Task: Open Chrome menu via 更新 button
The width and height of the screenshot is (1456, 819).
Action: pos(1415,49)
|---|
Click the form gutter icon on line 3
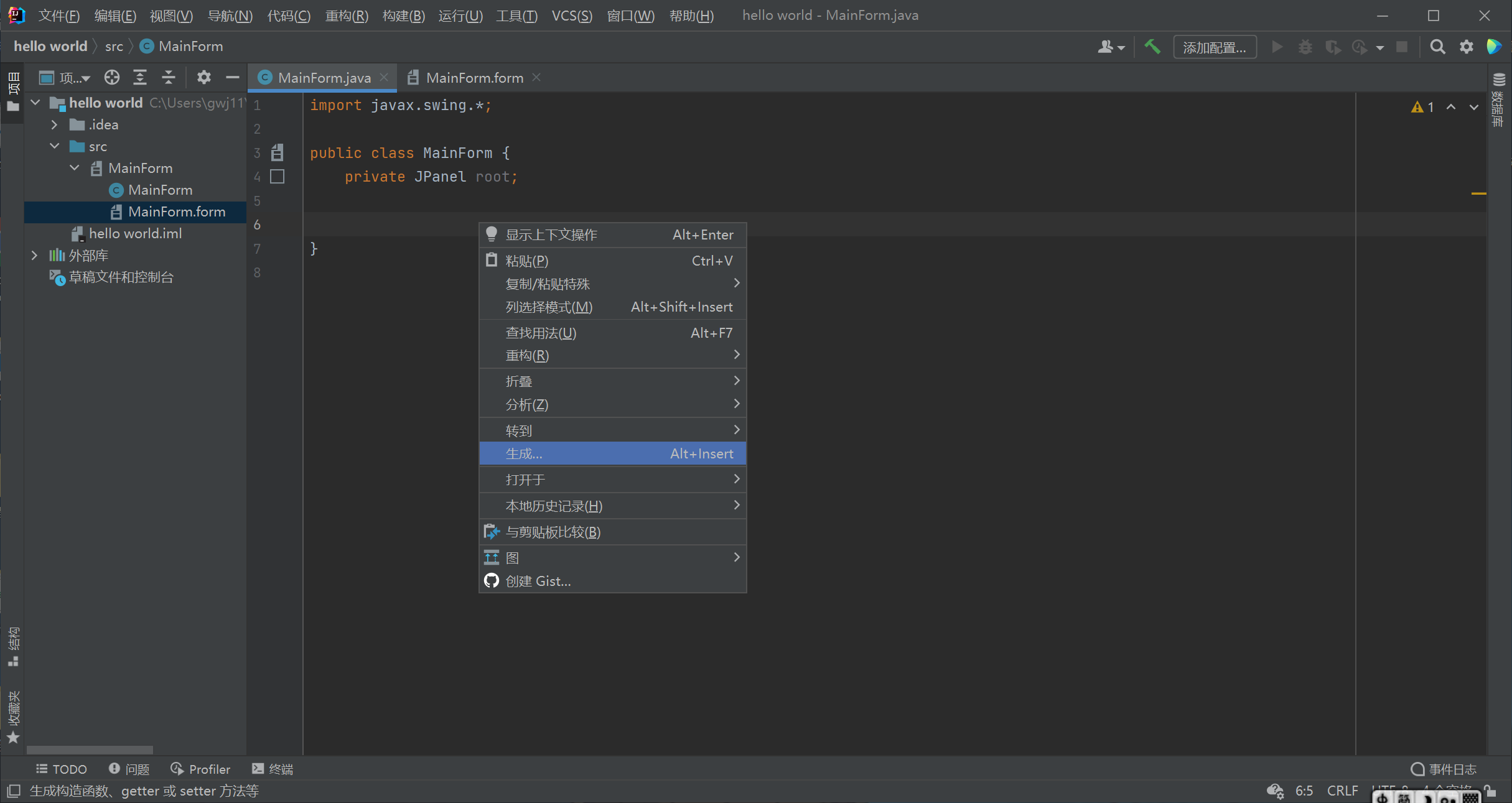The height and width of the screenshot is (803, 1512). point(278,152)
|---|
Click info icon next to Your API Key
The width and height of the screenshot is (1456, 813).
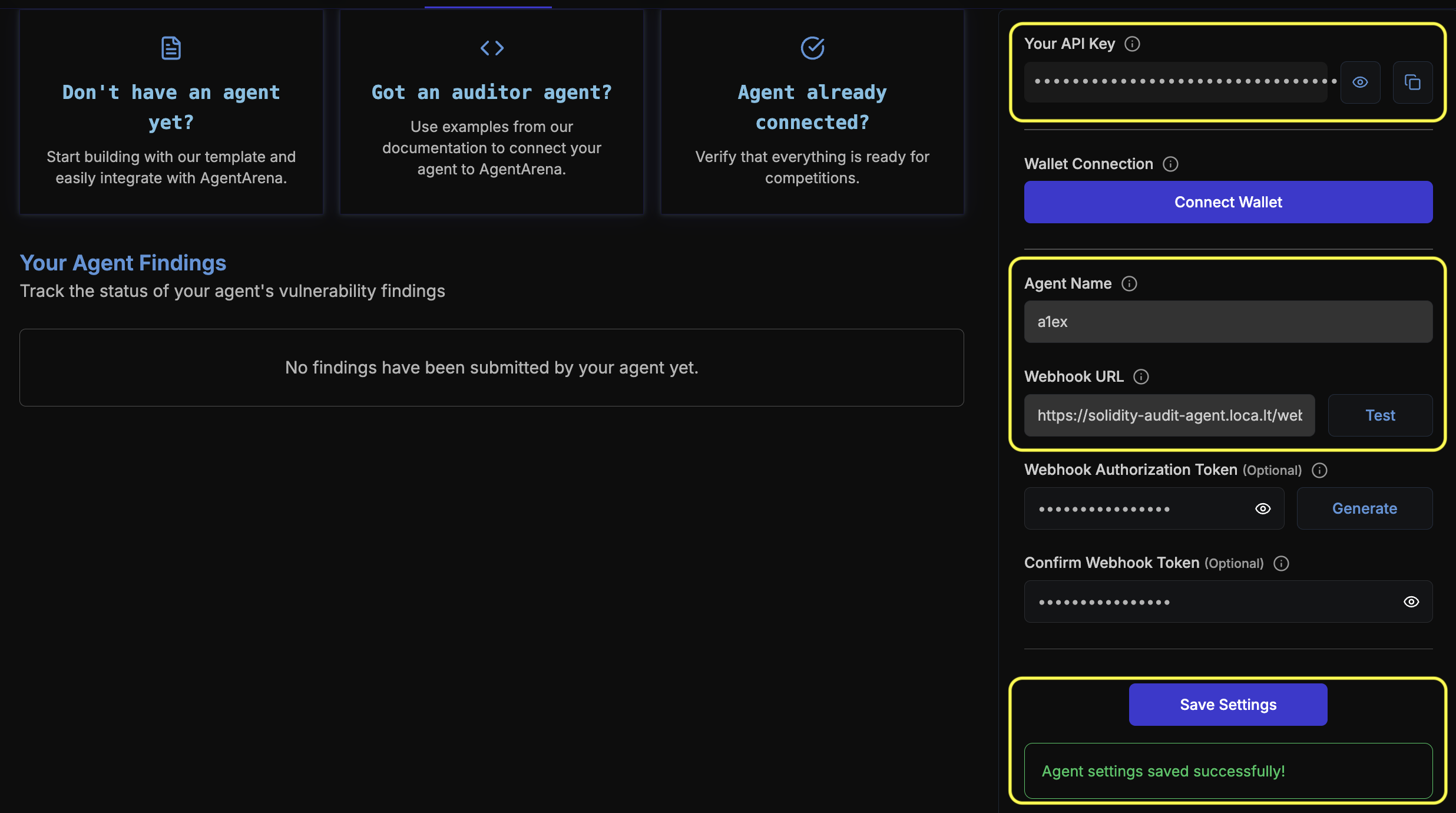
|---|
• WHAT TO DO:
Transcribe the records above exactly, beginning at the line that contains "Click info icon next to Your API Key" and ending with the line that contains "The width and height of the screenshot is (1456, 813).", both included, and nothing else.

• RESPONSE FOR THIS EXERCISE:
Click info icon next to Your API Key
The width and height of the screenshot is (1456, 813).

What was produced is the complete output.